[DATA SUPPLIED]:
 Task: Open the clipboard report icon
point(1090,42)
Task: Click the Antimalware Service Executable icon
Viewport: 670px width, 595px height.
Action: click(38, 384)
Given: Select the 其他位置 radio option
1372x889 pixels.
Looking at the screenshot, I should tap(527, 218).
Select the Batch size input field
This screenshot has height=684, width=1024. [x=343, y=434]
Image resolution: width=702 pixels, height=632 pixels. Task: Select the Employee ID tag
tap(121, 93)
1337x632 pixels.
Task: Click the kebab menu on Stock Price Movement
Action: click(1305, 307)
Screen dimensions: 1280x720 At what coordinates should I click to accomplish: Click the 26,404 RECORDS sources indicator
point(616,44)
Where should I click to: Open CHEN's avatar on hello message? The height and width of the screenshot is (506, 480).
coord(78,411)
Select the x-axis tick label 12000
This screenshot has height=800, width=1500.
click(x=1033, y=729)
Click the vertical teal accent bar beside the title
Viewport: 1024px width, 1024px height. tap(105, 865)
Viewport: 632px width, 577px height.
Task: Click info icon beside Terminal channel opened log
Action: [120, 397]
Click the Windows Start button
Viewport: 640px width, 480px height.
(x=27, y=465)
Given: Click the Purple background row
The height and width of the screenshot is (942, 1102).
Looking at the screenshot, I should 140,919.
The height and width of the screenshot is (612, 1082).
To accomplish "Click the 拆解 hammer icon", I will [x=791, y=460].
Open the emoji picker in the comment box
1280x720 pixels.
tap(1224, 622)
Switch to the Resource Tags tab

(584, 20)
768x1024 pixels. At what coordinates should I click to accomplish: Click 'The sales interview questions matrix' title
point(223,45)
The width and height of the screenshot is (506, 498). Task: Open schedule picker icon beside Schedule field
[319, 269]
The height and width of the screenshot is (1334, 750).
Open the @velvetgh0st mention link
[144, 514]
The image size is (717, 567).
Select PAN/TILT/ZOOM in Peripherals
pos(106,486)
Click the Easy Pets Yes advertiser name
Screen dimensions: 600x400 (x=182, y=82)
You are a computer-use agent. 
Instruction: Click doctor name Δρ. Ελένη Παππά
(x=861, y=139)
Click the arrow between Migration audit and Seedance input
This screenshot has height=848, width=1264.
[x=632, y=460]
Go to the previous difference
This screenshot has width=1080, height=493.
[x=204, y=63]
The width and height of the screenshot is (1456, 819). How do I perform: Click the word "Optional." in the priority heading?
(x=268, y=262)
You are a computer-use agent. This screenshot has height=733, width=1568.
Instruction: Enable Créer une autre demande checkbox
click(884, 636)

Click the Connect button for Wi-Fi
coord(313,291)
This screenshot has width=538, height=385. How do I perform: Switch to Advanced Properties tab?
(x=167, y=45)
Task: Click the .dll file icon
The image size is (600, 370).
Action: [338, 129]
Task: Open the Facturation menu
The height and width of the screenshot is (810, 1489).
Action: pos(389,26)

[THE TASK]: The full set of records must be output again exactly.

[RESPONSE AREA]:
 Task: Open the clipboard report icon
point(1090,42)
Task: Click the Antimalware Service Executable icon
Viewport: 670px width, 595px height.
Action: click(38, 384)
Given: Select the 其他位置 radio option
1372x889 pixels.
Looking at the screenshot, I should tap(527, 218).
Select the Batch size input field
This screenshot has height=684, width=1024. [x=343, y=434]
Image resolution: width=702 pixels, height=632 pixels. Task: Select the Employee ID tag
tap(121, 93)
1337x632 pixels.
Task: Click the kebab menu on Stock Price Movement
Action: click(1305, 307)
Screen dimensions: 1280x720 At what coordinates should I click to accomplish: Click the 26,404 RECORDS sources indicator
point(616,44)
Where should I click to: Open CHEN's avatar on hello message? The height and width of the screenshot is (506, 480).
coord(78,411)
Select the x-axis tick label 12000
This screenshot has height=800, width=1500.
click(x=1033, y=729)
Click the vertical teal accent bar beside the title
Viewport: 1024px width, 1024px height. tap(105, 865)
Viewport: 632px width, 577px height.
Task: Click info icon beside Terminal channel opened log
Action: [120, 397]
Click the Windows Start button
Viewport: 640px width, 480px height.
(x=27, y=465)
Given: Click the Purple background row
The height and width of the screenshot is (942, 1102).
Looking at the screenshot, I should 140,919.
The height and width of the screenshot is (612, 1082).
To accomplish "Click the 拆解 hammer icon", I will [x=791, y=460].
Open the emoji picker in the comment box
1280x720 pixels.
tap(1224, 622)
Switch to the Resource Tags tab

(584, 20)
768x1024 pixels. At what coordinates should I click to accomplish: Click 'The sales interview questions matrix' title
point(223,45)
The width and height of the screenshot is (506, 498). Task: Open schedule picker icon beside Schedule field
[319, 269]
The height and width of the screenshot is (1334, 750).
Open the @velvetgh0st mention link
[144, 514]
The image size is (717, 567).
Select PAN/TILT/ZOOM in Peripherals
pos(106,486)
Click the Easy Pets Yes advertiser name
Screen dimensions: 600x400 (x=182, y=82)
You are a computer-use agent. 
Instruction: Click doctor name Δρ. Ελένη Παππά
(x=861, y=139)
Click the arrow between Migration audit and Seedance input
This screenshot has height=848, width=1264.
[x=632, y=460]
Go to the previous difference
This screenshot has width=1080, height=493.
[x=204, y=63]
The width and height of the screenshot is (1456, 819). How do I perform: Click the word "Optional." in the priority heading?
(x=268, y=262)
You are a computer-use agent. This screenshot has height=733, width=1568.
Instruction: Enable Créer une autre demande checkbox
click(884, 636)

Click the Connect button for Wi-Fi
coord(313,291)
This screenshot has width=538, height=385. How do I perform: Switch to Advanced Properties tab?
(x=167, y=45)
Task: Click the .dll file icon
The image size is (600, 370).
Action: [338, 129]
Task: Open the Facturation menu
The height and width of the screenshot is (810, 1489).
Action: pos(389,26)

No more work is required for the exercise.